◆ **DIRECTIONS**
Revise the records from the line with "Open the clock icon shortcut in toolbar" up to and including the line with "pyautogui.click(x=210, y=879)": change "clock icon" to "calendar icon" and leave every other part of those lines as it is.

◆ **EXERCISE DATA**
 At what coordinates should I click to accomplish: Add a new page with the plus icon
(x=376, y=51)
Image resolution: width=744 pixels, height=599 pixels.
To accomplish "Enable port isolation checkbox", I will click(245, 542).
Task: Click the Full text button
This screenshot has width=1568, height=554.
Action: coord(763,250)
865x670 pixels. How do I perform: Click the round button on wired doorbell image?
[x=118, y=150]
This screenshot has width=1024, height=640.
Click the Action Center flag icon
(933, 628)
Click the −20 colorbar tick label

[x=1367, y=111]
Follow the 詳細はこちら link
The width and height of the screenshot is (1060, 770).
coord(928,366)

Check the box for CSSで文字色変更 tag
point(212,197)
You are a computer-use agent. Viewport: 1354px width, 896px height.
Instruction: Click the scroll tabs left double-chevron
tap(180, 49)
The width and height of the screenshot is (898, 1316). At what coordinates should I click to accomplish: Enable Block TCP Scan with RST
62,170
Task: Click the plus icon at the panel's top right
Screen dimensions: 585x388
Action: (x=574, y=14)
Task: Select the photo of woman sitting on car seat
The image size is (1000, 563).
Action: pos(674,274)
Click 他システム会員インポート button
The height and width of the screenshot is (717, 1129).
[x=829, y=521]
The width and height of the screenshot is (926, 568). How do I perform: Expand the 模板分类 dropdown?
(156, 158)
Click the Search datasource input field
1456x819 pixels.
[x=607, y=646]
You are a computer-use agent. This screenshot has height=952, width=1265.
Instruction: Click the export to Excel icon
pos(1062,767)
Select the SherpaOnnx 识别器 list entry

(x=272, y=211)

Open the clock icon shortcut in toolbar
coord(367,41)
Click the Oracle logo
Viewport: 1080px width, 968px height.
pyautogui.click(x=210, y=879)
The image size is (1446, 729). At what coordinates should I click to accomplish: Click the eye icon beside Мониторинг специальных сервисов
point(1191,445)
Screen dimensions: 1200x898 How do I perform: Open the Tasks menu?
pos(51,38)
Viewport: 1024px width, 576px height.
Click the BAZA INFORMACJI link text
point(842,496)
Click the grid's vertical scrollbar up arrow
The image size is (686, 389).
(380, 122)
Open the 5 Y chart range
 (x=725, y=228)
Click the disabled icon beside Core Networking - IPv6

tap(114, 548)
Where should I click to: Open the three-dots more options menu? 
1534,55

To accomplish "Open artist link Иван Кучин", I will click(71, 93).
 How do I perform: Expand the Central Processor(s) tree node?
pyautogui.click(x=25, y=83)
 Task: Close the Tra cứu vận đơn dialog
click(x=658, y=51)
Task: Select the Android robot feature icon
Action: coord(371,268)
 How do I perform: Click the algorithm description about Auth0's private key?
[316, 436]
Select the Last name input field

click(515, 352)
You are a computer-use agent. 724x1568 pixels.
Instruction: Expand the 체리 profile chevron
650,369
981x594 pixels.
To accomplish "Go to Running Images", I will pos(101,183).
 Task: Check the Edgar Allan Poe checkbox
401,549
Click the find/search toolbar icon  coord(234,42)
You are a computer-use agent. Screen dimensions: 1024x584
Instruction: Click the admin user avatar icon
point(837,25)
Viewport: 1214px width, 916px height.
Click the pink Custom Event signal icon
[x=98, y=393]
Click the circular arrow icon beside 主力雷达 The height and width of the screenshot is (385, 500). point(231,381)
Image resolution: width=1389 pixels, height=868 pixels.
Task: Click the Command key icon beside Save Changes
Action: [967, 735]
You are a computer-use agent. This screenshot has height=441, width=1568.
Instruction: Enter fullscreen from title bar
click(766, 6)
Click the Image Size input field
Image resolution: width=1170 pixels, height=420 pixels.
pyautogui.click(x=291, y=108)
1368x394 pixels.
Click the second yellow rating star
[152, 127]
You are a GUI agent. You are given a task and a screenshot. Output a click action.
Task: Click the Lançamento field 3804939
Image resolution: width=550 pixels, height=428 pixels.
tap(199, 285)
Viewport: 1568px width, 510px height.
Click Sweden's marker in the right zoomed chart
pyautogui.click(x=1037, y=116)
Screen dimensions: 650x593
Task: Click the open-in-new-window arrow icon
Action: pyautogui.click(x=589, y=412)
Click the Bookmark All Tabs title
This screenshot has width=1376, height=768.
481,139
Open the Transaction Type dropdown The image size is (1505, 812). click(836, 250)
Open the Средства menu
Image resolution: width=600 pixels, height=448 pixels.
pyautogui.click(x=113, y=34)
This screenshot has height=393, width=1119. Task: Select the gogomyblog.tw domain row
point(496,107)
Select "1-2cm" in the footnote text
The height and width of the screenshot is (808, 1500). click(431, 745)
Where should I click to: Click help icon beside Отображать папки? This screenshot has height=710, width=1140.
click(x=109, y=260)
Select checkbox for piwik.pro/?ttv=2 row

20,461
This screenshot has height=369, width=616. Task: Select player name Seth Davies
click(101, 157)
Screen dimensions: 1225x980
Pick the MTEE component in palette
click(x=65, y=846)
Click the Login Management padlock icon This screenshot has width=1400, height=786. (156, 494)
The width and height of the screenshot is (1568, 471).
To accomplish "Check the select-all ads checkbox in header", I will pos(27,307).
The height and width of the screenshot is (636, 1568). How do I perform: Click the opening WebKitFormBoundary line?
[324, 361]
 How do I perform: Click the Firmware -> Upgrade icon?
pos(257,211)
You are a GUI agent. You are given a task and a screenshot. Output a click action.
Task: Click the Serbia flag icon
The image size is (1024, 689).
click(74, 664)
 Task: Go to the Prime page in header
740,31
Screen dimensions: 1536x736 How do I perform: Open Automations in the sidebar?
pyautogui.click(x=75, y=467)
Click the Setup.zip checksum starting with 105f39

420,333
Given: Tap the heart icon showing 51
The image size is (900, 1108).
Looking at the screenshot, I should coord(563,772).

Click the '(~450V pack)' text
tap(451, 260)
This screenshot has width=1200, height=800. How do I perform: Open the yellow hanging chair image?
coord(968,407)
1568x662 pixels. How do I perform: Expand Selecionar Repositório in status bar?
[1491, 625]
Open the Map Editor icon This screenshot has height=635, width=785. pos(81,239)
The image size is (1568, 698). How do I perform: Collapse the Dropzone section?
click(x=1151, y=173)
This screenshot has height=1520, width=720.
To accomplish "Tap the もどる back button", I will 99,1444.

◆ **WRITTEN RESPONSE**
Open the calendar icon shortcut in toolbar
coord(367,41)
Click the Oracle logo
Viewport: 1080px width, 968px height.
pyautogui.click(x=210, y=879)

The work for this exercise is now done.